Attorney General Pam Bondy said on July 28 that 62-year-old Supreme Court Judge James Boasberg of the District of Columbia’s U.S. District Court, had directed the agency to file his complaints after making “inappropriate public comments about President Trump and his administration” in March.
“These comments undermines judicial integrity and we do not support it,” Bondi writes to X.
Boasberg was the first judge to block the deportation of hundreds of Venezuelan gang members conducted under the alien enemy laws. When the administration ignored his order to reclaim his flight, Boasberg began a contemptful process and was later suspended by the Court of Appeal. The Supreme Court ultimately exempted him from a temporary ban on deportation.
President Donald Trump said on social media in March that Boasberg was a “radical left-handed man” and called for his bounce each. Supreme Court Justice John Roberts stepped in and issued a rare official statement saying, “For over two centuries, it has been established that ammo each is not an appropriate response to disagreements over judicial decisions.”

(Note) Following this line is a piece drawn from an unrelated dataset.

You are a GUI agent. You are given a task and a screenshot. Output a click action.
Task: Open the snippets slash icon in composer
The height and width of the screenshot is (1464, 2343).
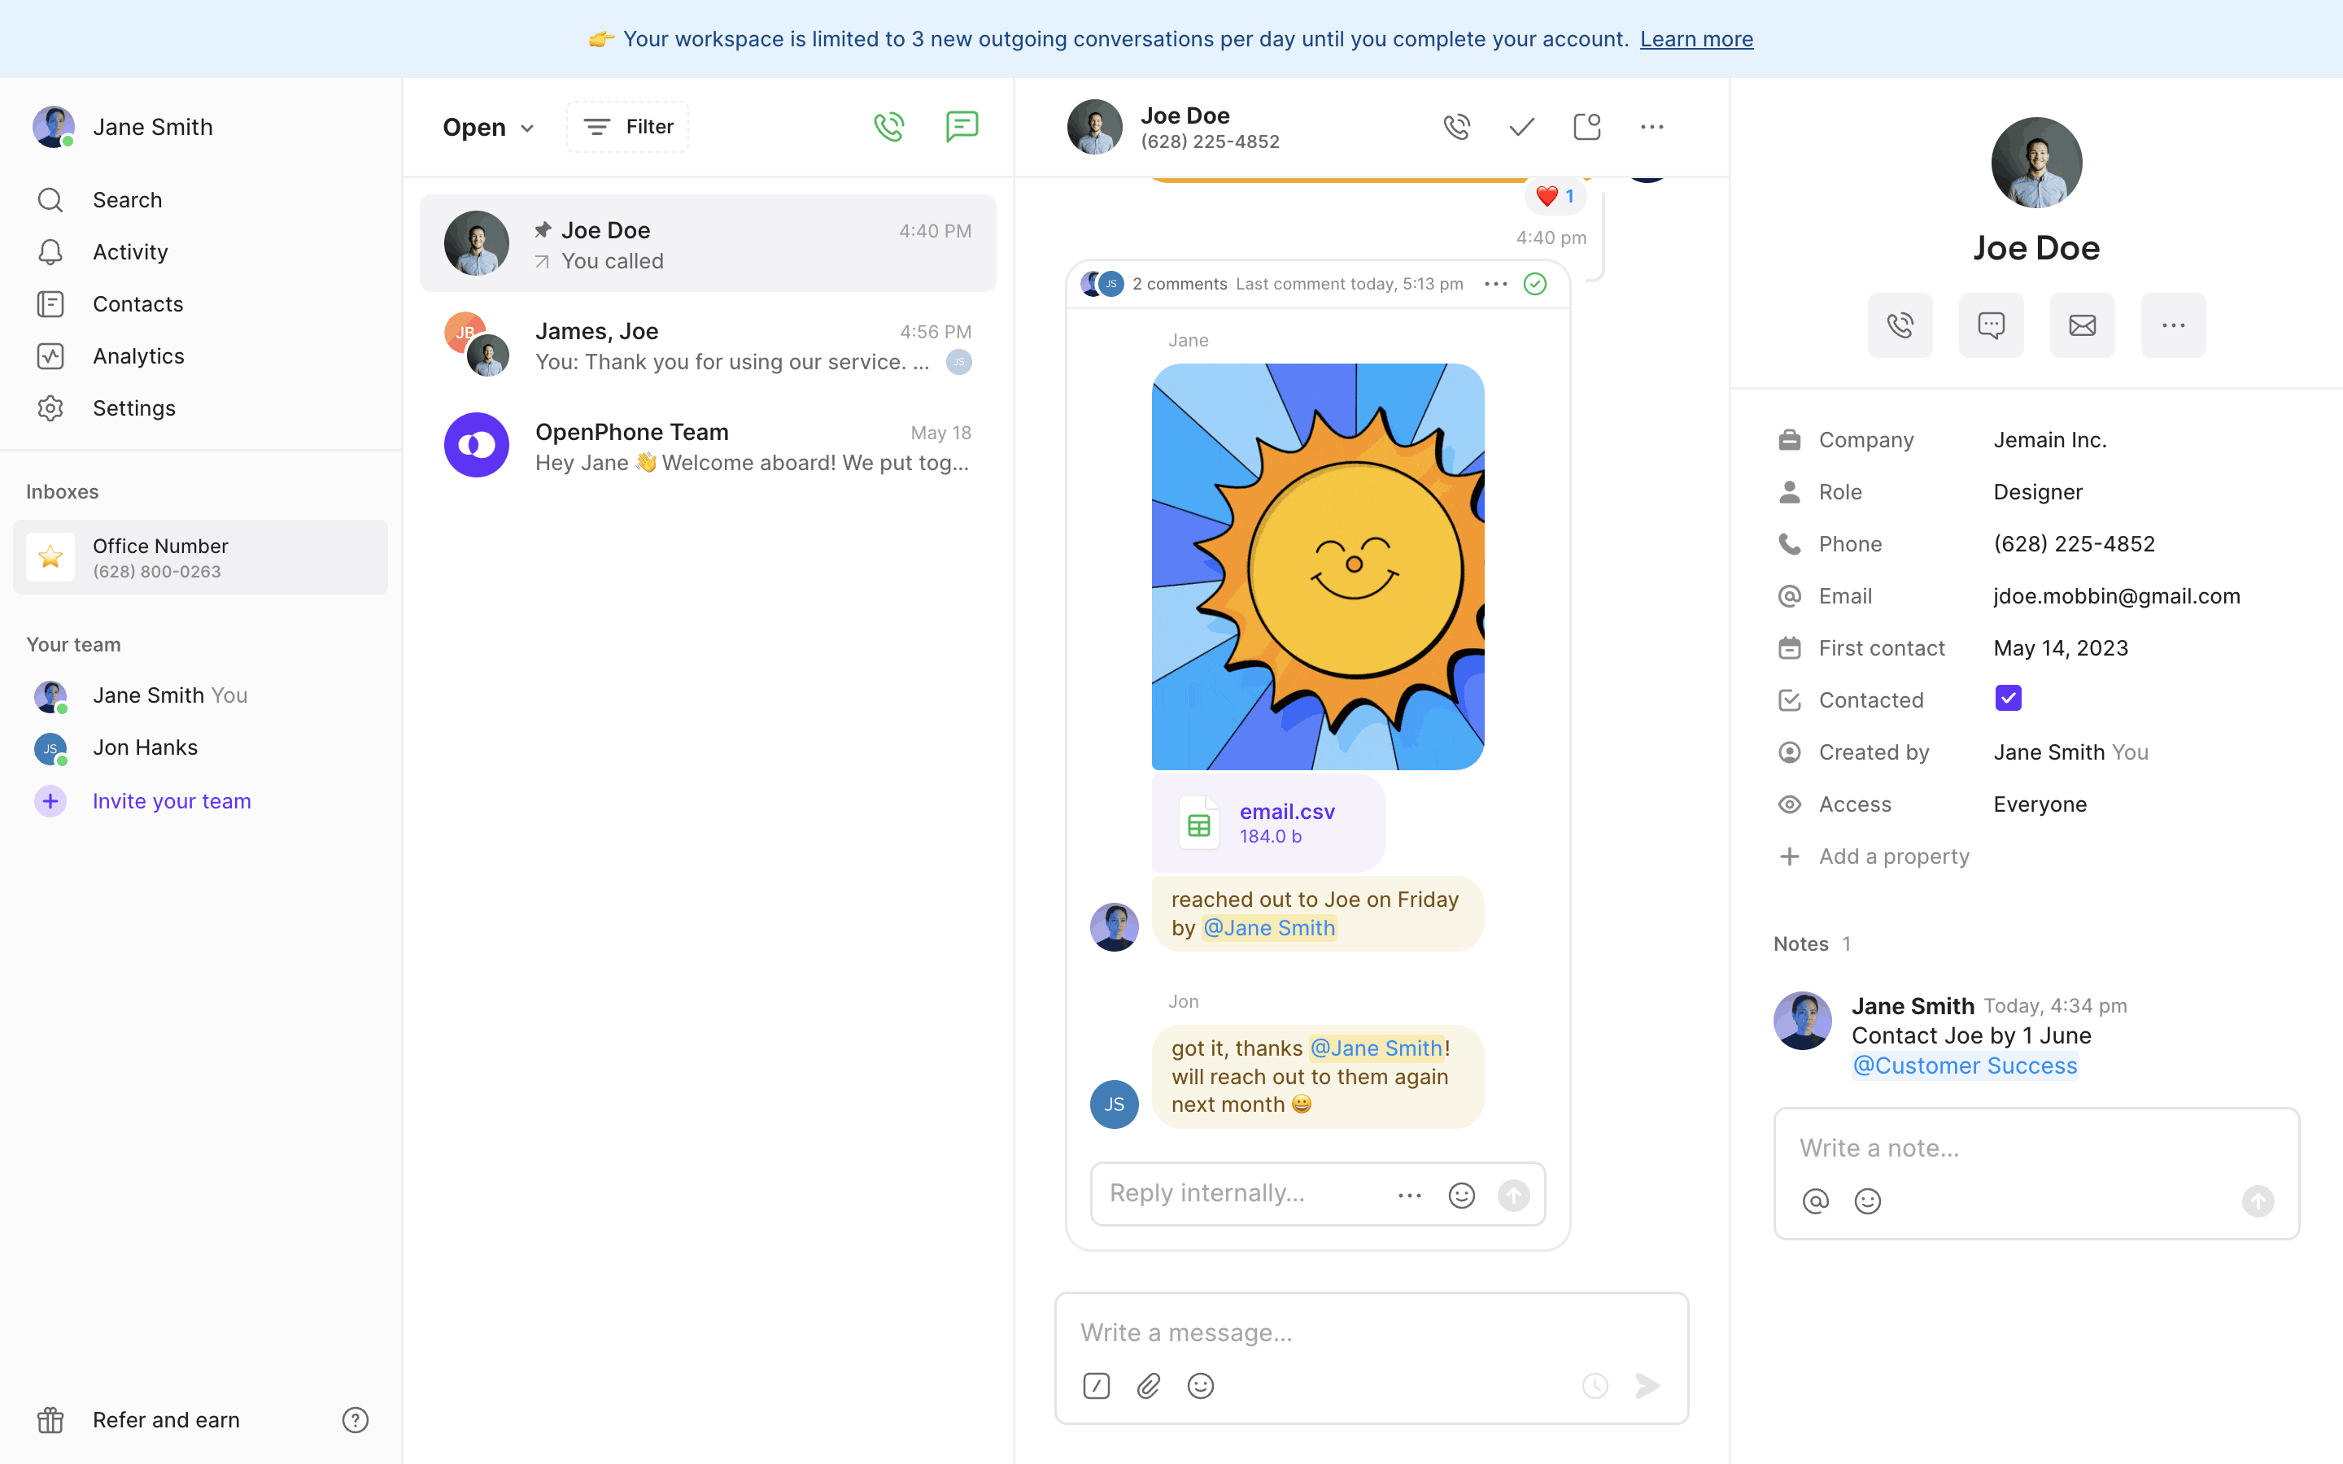1096,1386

In Bondy’s complaints, her chief of staff, Chad Mizzel, accused Boasberg of inappropriately trying to influencing Roberts and other judges during the March 11 meeting.

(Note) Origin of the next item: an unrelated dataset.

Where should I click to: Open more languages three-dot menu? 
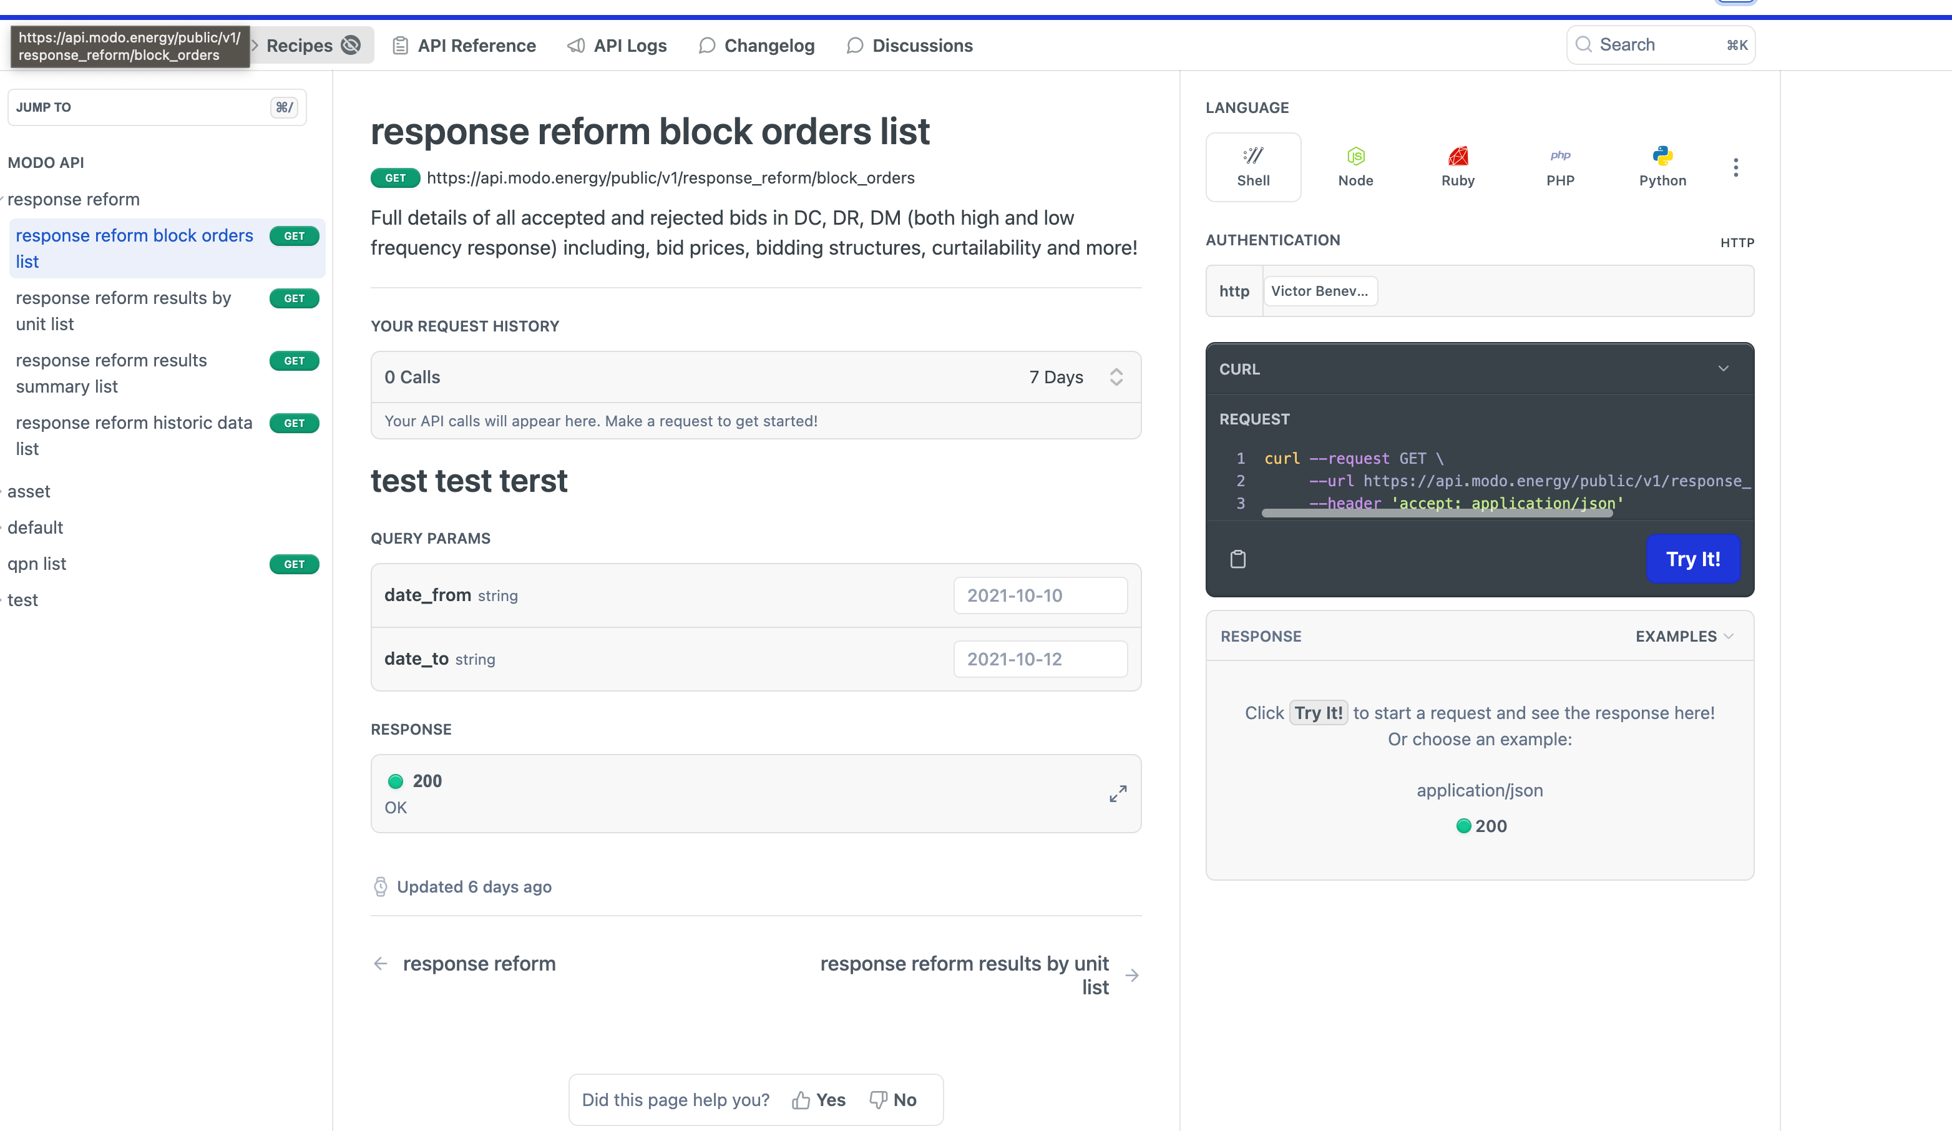tap(1735, 167)
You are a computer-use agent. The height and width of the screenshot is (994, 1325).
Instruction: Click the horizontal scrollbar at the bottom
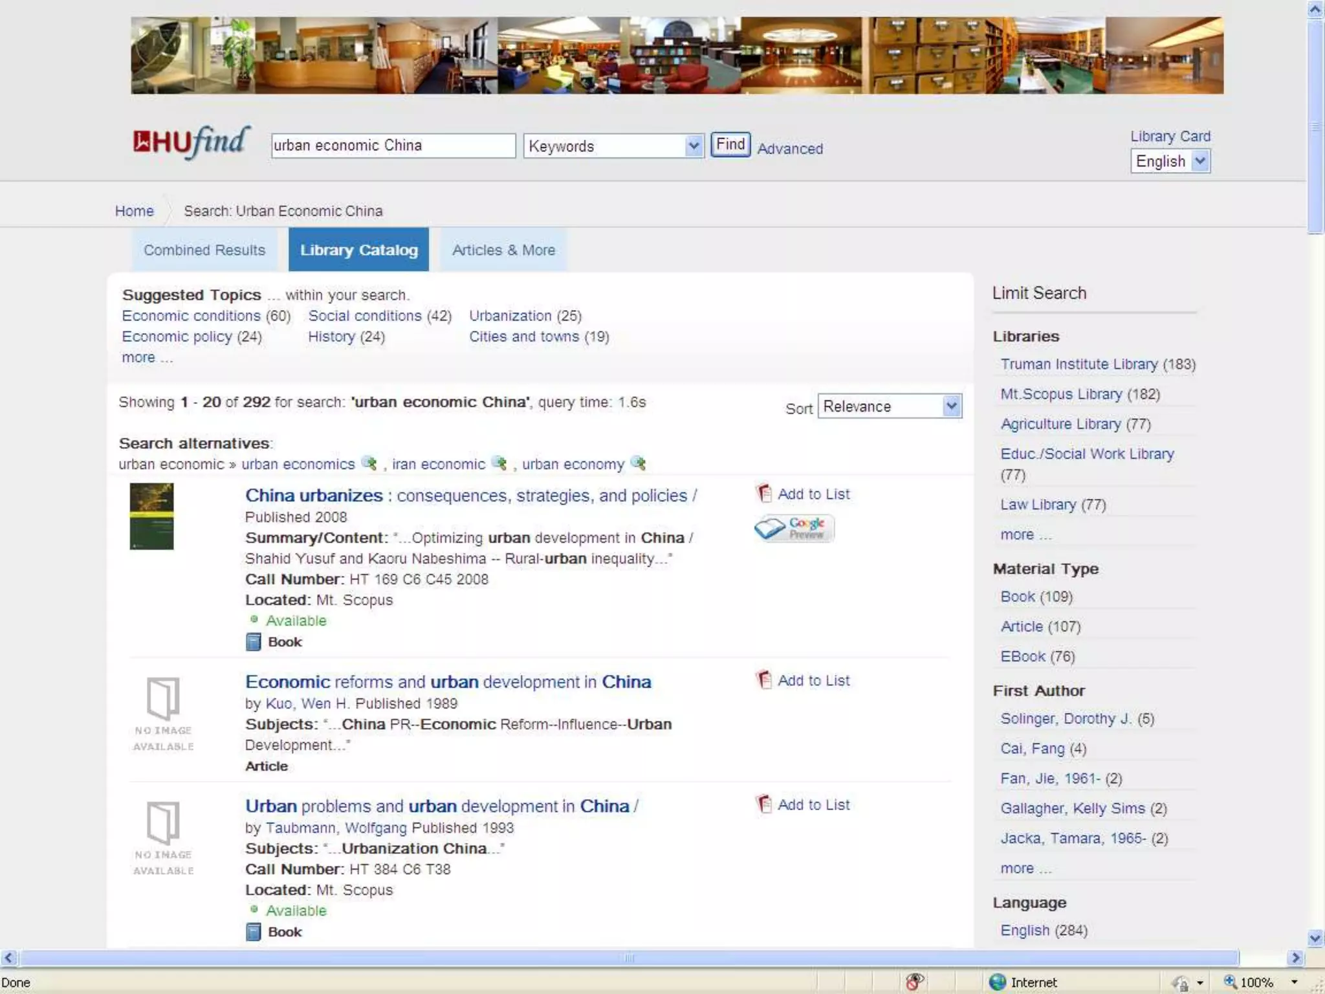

Misell said Boasberg expressed concern about the Trump administration, which ignored federal court rulings, and those remarks violated the rules that judges must follow for not discussing pending cases in public.
Then President George W. Bush first appointed Boasburg in 2002, serving in Washington’s major courts, and DC Boasburg advanced to the federal bench in 2011 thanks to a lifetime appointment from then-President Barack Obama.
Boasberg’s assistant declined to comment.